In European Equity Markets a spate of dealmaking news swept European stocks on Tuesday, with Worldpay rising after bid approaches, helping mitigate a broad based pull back from the previous session’s strong gains. The pan-European STOXX 600 fell 0.3 percent, in line with a decline in euro zone stocks and Britain’s FTSE index. Payments company Worldpay shares rose 27.7 percent to a record high after it received rival takeover approaches from credit card tech firm Vantiv and JPMorgan. This came after Danish rival Nets said on Monday it had received offers. Nets and another German rival Wirecard rose more than 4 percent. Shares in French rival EDF lost 4 percent after HSBC downgraded the stock to “reduce”.
In Currency Markets an unchanged stance on interest rates from Australia’s central bank dominated major currency markets on Tuesday, pushing the Australian dollar almost one percent lower and spurring a bounce for the yen from seven-week lows. With the market quiet in the absence of U.S. trading, the dollar mainly drifted. It lost 0.2 percent on the yen to leave it buying 113.19 yen and fell 0.5 percent on the Canadian dollar, but made almost as much back against the Aussie dollar and Swedish crown and inched up to $1.1348 to the euro. The Aussie, which hit almost four-month highs in last week’s moves, fell 0.8 percent on the day to $0.7599.
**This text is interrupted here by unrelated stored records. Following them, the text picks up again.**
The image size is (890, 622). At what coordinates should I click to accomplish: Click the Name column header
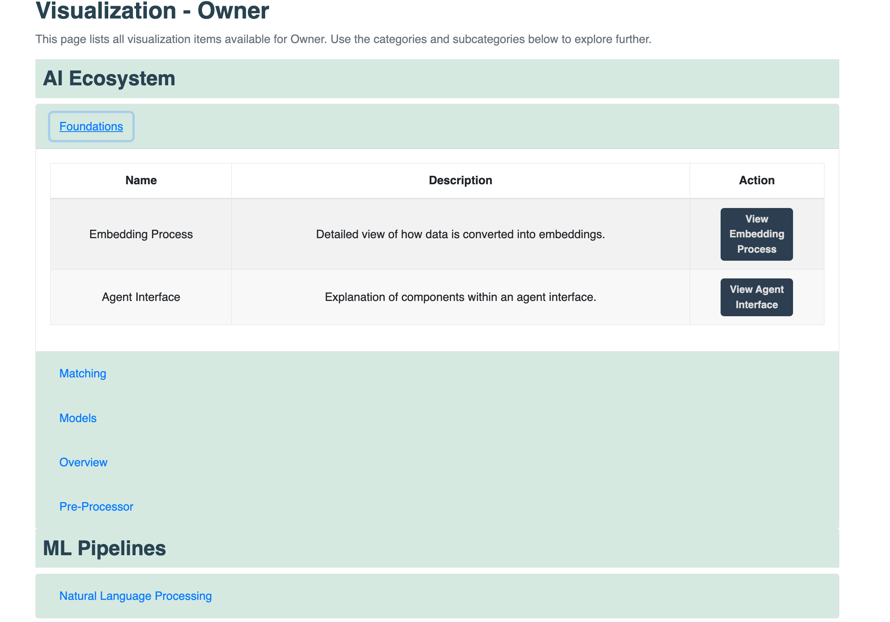click(x=141, y=180)
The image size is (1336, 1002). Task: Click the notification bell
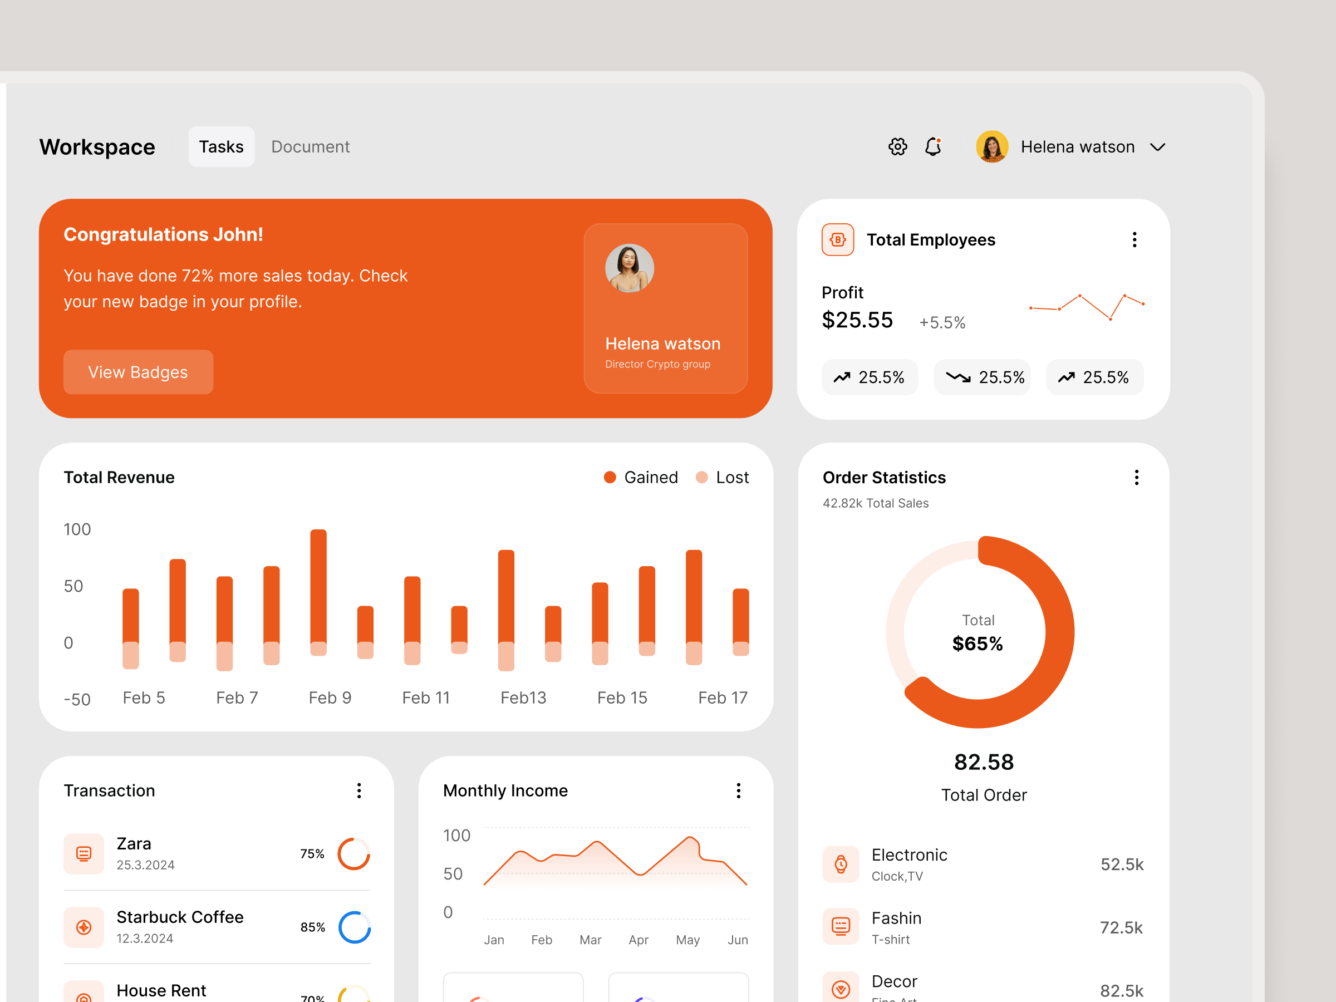tap(934, 146)
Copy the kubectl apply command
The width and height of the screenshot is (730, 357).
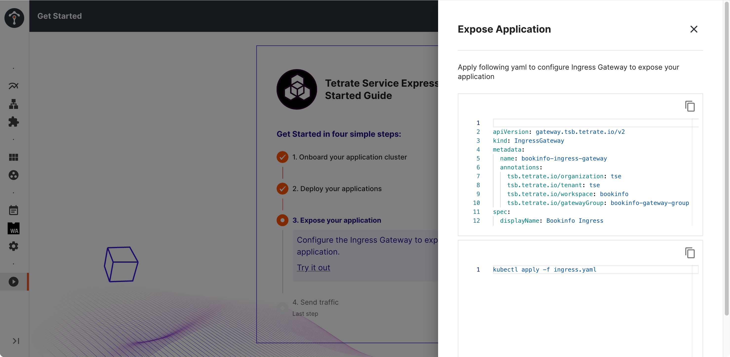(x=690, y=253)
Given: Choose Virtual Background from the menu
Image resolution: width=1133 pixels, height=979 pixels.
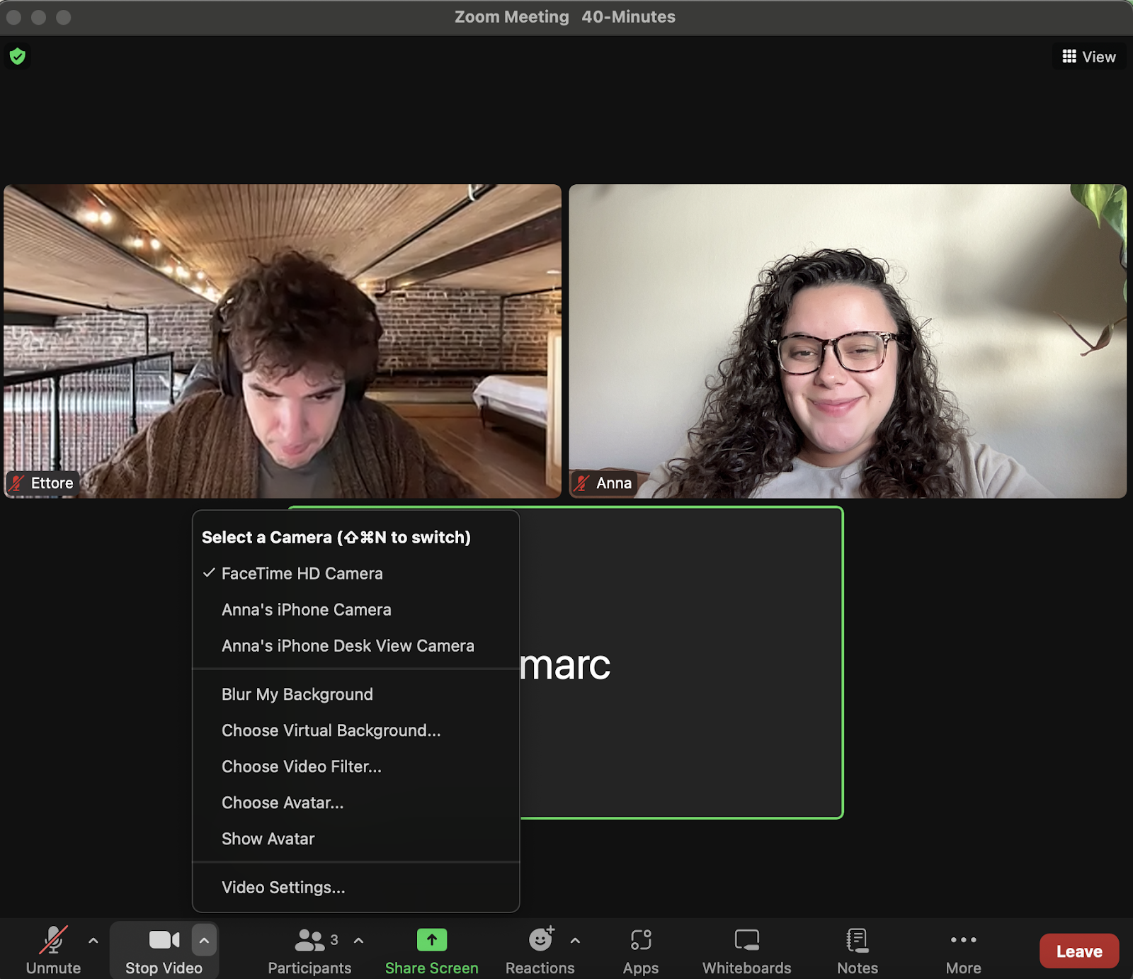Looking at the screenshot, I should 331,730.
In Commodities Markets Brent oil prices gained slightly on Tuesday, stabilizing near $50 a barrel on tentative signs that a persistent rise in U.S. crude production may be slowing. The international benchmark gained 15 cents to $49.83 per barrel. U.S. West Texas Intermediate crude futures were trading up 18 cents at $47.25 a barrel. Late May and most of June were overwhelmingly bearish as U.S. output rose and doubts grew over the ability of the Organization of the Petroleum Exporting Countries to hold back enough production to tighten the market. But sentiment began to shift towards the end of June, when data showed a decrease in U.S. oil output and a slight fall in drilling for new production.
In U.S., Equity Markets are closed for the Independence Day holiday.
In Bond Markets borrowing costs across the euro area fell on Tuesday as signs that some ECB policymakers are having doubts about signalling a move away from an ultra-easy monetary policy stance this month brought a degree of comfort to a battered bond market. The yield on Germany’s 10-year Bund fell to 0.45 percent at one stage. Though it rose again, it was still down 2 bps on the day at 0.48 percent, and off 3-1/2 month highs hit on Monday. The yield on the Greek 10-year government bond fell 7 basis points to 5.35 percent, the lowest level since December 2009.